* Problem statement:
Output the lines from the one containing "Task: Open the Tests link" through the last line of the material below, exactly; please do not include pictures.

(Task input Opens)

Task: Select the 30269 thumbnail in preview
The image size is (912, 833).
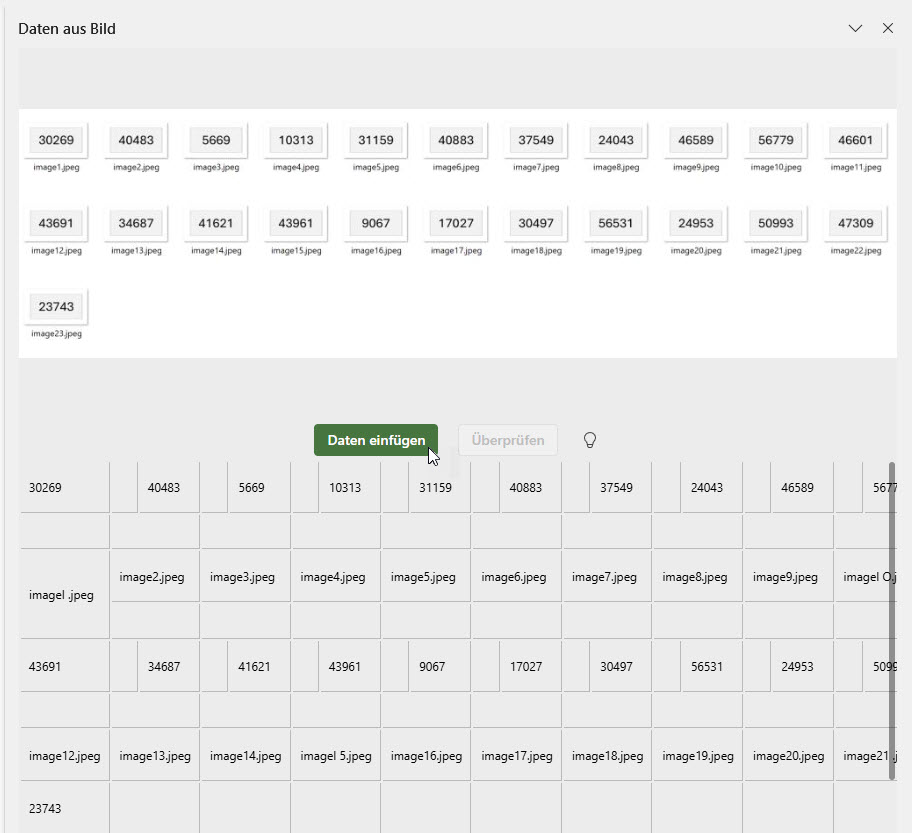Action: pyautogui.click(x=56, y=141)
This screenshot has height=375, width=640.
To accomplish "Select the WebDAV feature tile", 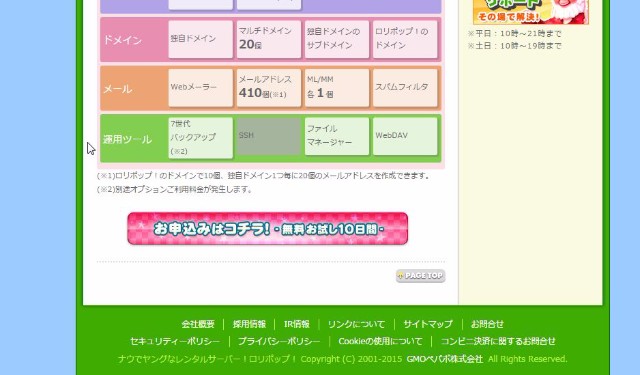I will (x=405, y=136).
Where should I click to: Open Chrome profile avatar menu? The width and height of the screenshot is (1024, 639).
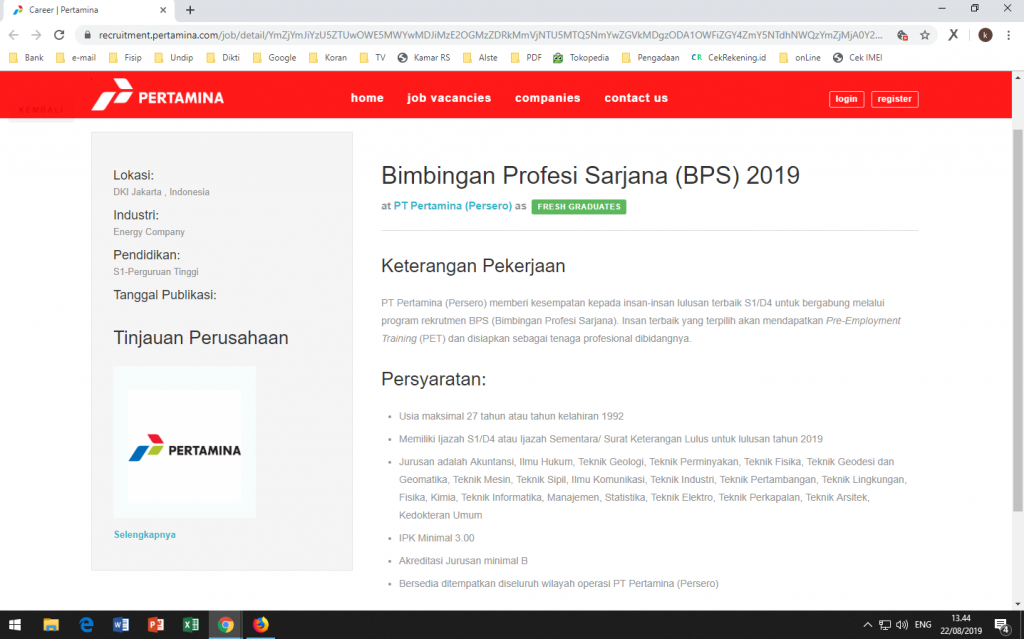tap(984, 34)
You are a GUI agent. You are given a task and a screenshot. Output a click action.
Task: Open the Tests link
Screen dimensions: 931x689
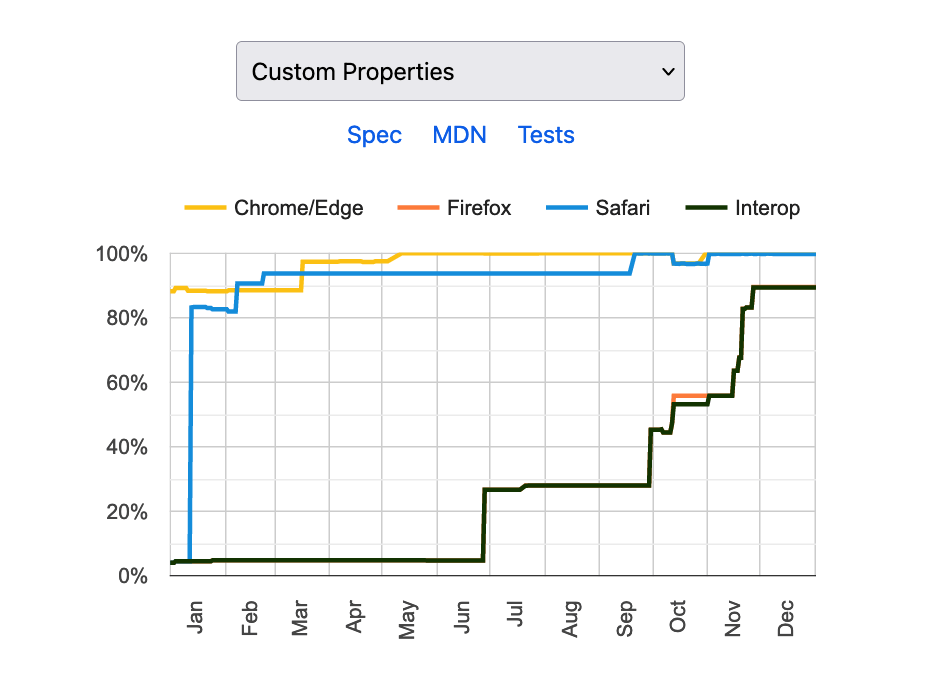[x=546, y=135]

(Task input Closes)

* Response for this exercise:
Task: Open the Tests link
Screen dimensions: 931x689
[x=546, y=135]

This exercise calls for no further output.